_Stored records_.
------

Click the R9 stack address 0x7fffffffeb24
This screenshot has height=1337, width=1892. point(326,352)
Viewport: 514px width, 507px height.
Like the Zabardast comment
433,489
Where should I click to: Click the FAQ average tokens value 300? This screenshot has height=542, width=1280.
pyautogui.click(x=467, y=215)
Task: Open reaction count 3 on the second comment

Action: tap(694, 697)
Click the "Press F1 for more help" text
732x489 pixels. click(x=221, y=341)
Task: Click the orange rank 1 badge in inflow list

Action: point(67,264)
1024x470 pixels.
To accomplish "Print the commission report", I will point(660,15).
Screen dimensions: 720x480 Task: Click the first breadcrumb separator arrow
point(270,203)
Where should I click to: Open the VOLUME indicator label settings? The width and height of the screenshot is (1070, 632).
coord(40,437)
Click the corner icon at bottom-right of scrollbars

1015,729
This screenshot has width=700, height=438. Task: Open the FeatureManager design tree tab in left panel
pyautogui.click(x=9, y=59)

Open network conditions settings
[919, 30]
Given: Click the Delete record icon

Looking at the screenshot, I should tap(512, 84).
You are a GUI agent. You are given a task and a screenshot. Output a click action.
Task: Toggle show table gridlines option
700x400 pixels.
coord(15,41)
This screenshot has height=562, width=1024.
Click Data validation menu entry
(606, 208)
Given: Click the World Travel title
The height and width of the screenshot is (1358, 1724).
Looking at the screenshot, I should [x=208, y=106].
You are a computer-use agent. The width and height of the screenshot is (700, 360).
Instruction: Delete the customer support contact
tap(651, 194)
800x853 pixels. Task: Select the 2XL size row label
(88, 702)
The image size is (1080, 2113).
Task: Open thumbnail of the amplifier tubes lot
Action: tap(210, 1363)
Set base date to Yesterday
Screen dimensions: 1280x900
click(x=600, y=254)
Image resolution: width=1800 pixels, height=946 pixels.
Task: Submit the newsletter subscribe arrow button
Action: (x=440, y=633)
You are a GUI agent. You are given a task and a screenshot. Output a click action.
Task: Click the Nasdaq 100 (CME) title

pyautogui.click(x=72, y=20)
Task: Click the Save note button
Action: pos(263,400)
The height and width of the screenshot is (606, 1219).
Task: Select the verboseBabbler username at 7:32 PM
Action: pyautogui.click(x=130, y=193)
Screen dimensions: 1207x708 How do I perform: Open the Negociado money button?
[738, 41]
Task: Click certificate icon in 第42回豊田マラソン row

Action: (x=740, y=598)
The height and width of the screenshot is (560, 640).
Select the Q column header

------

_Exercise brief_. Each line from the one containing "Instruction: Delete the" to the final line above should be written out exactly; please omit the others.

_Output of the exercise_.
Instruction: Delete the customer support contact
tap(651, 194)
800x853 pixels. Task: Select the 2XL size row label
(88, 702)
The image size is (1080, 2113).
Task: Open thumbnail of the amplifier tubes lot
Action: tap(210, 1363)
Set base date to Yesterday
Screen dimensions: 1280x900
click(x=600, y=254)
Image resolution: width=1800 pixels, height=946 pixels.
Task: Submit the newsletter subscribe arrow button
Action: (x=440, y=633)
You are a GUI agent. You are given a task and a screenshot. Output a click action.
Task: Click the Nasdaq 100 (CME) title

pyautogui.click(x=72, y=20)
Task: Click the Save note button
Action: pos(263,400)
The height and width of the screenshot is (606, 1219).
Task: Select the verboseBabbler username at 7:32 PM
Action: pyautogui.click(x=130, y=193)
Screen dimensions: 1207x708 How do I perform: Open the Negociado money button?
[738, 41]
Task: Click certificate icon in 第42回豊田マラソン row

Action: (x=740, y=598)
The height and width of the screenshot is (560, 640).
Select the Q column header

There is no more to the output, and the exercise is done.